WP: Is Barack Obama ‘Black’? A Majority of Americans Say No

President Obama made history in 2008 as the first African American president in U.S. history.

But according to data in a fascinating new Pew Research Center study, a majority of Americans describe the president as “mixed race,” while just more than a quarter (27 percent) call him “black.”

Photo Credit: Pew

Photo Credit: Pew

While whites and Hispanics are far more likely to describe Obama as “mixed race,” a strong majority of African Americans see him as black. And black voters voted in historically large numbers for Obama. He won 93 percent of the African American vote in 2012 and 95 percent among that group in 2008. (John Kerry won 88 percent of the black vote in 2004; Al Gore won 90 percent in 2000.)

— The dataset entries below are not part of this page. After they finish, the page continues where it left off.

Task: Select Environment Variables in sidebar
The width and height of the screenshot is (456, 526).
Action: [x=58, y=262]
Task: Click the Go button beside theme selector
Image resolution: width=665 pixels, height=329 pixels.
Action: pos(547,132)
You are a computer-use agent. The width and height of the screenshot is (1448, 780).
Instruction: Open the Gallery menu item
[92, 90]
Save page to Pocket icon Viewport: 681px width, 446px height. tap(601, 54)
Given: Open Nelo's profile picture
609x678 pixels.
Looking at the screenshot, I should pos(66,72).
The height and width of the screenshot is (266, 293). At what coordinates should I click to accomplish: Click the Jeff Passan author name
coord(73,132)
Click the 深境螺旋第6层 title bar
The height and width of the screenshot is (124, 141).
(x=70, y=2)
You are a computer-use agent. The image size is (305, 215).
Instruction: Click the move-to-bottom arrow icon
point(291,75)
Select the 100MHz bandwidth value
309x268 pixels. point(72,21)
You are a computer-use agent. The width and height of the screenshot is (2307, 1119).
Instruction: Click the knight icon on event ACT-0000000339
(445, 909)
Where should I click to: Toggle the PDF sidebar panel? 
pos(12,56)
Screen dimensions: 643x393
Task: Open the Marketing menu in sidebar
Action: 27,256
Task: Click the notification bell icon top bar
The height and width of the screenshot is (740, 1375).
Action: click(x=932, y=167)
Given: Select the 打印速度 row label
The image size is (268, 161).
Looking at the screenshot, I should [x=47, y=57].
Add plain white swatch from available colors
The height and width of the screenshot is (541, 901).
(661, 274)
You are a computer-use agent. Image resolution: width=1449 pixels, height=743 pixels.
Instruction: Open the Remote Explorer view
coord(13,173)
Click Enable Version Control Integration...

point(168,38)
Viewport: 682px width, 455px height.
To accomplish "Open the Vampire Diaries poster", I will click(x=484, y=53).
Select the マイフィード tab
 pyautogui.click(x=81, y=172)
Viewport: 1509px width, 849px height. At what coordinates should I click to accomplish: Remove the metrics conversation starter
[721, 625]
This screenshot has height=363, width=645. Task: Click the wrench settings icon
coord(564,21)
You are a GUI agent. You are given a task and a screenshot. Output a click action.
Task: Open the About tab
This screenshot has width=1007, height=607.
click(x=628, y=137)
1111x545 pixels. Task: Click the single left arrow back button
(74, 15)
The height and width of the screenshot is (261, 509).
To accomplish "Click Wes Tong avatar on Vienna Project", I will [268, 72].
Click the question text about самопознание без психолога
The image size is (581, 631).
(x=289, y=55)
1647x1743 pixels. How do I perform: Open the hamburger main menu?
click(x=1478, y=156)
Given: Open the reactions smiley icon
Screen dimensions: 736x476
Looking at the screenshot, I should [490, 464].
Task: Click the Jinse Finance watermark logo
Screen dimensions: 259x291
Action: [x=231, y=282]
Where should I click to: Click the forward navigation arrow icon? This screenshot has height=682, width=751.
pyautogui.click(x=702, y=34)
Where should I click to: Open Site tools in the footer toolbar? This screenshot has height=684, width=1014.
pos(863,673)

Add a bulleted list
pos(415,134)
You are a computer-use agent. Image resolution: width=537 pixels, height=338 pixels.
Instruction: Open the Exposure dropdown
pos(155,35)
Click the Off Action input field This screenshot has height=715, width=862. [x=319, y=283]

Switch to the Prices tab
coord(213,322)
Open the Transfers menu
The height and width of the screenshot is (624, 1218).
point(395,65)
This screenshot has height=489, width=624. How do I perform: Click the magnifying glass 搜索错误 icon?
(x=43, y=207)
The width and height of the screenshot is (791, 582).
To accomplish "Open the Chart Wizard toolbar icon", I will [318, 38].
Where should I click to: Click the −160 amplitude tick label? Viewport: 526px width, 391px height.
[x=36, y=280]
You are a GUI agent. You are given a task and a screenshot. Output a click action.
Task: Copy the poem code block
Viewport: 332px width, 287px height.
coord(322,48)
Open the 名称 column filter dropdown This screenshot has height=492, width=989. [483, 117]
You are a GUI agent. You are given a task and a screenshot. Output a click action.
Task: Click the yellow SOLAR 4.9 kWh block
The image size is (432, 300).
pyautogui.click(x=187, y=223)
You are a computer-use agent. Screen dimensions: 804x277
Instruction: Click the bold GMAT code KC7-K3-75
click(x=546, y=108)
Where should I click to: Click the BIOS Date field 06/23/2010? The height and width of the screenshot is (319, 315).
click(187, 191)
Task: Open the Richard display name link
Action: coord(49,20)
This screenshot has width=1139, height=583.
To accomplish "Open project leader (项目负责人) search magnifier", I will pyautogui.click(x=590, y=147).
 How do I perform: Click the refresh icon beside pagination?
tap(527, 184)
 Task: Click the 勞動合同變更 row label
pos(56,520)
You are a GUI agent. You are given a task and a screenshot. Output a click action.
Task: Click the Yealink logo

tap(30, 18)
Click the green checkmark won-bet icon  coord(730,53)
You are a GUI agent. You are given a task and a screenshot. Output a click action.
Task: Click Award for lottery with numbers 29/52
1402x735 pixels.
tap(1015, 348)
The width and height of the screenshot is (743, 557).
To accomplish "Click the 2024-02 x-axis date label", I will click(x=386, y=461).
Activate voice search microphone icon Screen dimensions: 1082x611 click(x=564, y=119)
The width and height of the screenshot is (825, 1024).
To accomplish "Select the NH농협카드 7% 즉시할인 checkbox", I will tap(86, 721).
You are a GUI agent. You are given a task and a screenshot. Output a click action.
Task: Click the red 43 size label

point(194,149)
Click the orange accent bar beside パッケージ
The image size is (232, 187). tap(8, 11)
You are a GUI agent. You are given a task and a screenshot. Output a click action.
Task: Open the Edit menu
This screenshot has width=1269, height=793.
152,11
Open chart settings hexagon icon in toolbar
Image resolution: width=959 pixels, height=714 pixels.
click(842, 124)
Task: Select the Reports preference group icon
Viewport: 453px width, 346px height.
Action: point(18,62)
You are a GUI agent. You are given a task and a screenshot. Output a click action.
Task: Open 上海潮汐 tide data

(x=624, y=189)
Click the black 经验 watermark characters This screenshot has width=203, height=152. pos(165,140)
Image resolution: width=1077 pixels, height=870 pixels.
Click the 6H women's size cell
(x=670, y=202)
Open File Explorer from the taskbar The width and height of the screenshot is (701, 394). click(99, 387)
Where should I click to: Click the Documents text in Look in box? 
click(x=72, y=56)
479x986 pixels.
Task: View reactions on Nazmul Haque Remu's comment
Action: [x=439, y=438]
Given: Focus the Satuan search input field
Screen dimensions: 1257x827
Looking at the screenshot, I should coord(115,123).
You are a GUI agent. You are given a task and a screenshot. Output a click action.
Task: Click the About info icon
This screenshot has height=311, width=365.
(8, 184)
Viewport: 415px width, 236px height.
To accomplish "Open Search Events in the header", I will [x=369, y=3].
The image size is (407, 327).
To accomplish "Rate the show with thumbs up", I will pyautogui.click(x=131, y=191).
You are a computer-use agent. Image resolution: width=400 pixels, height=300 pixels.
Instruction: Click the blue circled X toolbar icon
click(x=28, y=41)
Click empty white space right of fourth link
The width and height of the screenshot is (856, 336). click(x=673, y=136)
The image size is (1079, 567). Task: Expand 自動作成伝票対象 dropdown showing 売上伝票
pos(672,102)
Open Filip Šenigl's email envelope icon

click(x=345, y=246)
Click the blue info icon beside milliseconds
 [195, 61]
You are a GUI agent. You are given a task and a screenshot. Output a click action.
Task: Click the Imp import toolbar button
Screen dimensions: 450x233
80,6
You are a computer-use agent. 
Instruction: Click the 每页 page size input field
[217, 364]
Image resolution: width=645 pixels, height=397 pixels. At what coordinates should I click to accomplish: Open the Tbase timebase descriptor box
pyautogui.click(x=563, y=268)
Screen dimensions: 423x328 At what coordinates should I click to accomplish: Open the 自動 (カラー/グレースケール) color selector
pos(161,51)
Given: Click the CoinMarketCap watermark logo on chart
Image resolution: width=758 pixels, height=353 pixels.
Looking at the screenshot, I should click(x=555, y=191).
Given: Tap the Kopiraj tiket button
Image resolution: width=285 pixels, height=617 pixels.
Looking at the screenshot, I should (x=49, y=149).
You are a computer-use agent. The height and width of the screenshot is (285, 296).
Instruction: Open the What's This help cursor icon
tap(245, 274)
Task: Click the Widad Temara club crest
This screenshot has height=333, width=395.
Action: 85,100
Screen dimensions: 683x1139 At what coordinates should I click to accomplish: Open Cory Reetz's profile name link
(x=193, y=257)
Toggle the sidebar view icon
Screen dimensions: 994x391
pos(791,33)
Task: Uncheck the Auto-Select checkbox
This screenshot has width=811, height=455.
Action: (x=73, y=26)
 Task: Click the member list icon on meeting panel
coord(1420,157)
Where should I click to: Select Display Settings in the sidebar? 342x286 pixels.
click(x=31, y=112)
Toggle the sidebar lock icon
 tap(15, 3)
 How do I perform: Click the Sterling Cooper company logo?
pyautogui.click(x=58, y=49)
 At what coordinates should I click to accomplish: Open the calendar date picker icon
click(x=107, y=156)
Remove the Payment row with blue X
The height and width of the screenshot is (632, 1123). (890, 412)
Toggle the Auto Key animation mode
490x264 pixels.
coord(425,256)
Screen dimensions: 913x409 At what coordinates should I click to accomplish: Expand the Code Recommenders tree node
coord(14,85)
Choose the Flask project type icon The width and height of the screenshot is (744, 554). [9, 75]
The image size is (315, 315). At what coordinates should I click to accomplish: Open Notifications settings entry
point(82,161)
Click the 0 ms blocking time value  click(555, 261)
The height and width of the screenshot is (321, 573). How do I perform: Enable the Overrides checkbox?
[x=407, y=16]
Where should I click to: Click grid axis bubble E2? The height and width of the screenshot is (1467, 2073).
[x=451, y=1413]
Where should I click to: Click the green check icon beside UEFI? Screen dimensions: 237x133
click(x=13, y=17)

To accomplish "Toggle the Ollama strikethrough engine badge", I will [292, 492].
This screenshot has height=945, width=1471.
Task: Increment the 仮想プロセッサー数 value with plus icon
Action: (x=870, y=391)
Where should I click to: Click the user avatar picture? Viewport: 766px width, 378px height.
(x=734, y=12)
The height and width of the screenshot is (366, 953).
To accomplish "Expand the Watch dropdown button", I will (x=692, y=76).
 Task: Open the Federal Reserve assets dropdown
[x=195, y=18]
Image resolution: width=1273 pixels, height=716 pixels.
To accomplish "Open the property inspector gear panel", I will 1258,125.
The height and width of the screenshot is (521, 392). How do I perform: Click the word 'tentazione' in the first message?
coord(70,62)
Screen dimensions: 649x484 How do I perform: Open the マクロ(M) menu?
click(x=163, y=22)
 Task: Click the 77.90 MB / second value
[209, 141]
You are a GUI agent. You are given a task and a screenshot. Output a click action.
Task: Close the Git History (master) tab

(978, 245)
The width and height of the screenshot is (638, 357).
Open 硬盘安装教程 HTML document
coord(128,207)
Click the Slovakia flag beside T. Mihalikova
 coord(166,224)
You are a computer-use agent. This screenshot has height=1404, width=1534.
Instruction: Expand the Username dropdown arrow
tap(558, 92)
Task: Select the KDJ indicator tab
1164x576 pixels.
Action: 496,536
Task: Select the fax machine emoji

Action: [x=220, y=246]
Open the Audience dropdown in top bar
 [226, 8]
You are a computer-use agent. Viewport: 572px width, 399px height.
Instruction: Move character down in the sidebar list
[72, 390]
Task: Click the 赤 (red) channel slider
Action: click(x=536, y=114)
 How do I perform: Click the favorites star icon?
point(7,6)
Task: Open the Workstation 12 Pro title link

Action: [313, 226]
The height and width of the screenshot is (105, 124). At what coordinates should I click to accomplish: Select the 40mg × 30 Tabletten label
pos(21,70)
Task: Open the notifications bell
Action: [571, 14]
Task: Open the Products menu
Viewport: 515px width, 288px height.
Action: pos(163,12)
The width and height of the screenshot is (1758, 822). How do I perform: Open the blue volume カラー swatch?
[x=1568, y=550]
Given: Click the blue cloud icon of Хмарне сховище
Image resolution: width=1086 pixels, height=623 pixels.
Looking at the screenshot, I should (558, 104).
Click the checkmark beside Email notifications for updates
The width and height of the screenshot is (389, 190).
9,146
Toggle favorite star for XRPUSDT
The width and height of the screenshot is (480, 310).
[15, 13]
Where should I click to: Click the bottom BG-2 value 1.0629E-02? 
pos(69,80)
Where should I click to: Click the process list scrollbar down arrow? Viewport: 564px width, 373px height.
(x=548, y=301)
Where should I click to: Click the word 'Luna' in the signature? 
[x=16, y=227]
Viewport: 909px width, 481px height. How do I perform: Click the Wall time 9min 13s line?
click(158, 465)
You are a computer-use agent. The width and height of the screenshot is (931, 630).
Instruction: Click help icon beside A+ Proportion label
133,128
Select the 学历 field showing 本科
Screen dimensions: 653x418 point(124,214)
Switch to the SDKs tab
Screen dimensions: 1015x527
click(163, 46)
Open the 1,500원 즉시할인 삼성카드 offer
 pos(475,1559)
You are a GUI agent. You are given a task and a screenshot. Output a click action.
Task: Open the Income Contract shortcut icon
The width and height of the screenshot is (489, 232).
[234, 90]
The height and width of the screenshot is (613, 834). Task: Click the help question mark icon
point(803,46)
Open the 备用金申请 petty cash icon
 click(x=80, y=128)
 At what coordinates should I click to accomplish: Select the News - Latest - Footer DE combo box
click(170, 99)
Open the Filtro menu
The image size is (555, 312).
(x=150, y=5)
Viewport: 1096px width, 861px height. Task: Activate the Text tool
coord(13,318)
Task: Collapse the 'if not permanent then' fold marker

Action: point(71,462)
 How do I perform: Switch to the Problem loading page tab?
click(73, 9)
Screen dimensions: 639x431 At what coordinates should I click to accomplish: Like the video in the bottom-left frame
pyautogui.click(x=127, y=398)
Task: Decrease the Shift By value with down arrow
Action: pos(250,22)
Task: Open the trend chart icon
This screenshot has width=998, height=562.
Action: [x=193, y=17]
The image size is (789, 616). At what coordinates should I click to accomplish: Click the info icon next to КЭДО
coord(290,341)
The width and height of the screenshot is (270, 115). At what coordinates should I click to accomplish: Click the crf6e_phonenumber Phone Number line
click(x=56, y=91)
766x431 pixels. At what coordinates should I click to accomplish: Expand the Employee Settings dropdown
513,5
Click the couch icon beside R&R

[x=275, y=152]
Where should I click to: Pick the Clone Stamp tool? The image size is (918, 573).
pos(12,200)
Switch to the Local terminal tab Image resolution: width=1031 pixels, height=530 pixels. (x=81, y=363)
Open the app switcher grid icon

Obama, for his part, struggled for much of his life in how to define himself racially with a Kansas-born white mother and a Kenyan father. David Maraniss documents that process in fascinating detail in his biography of the country’s 44th president. Of Obama’s racial identity, Maraniss wrote:

Here, at age 22, was an idea that would become a key to understanding Obama the politician and public figure. Without a class meant that he was entering his adult life without financial security. Without a structure meant he had grown up lacking a solid family foundation, his father gone from the start, his mother often elsewhere, all leading to a sense of being a rootless outsider. Without a tradition was a reference to his lack of religious grounding and his hapa status, white and black, feeling completely at home in neither race. The different path he saw for himself was to rise above the divisions.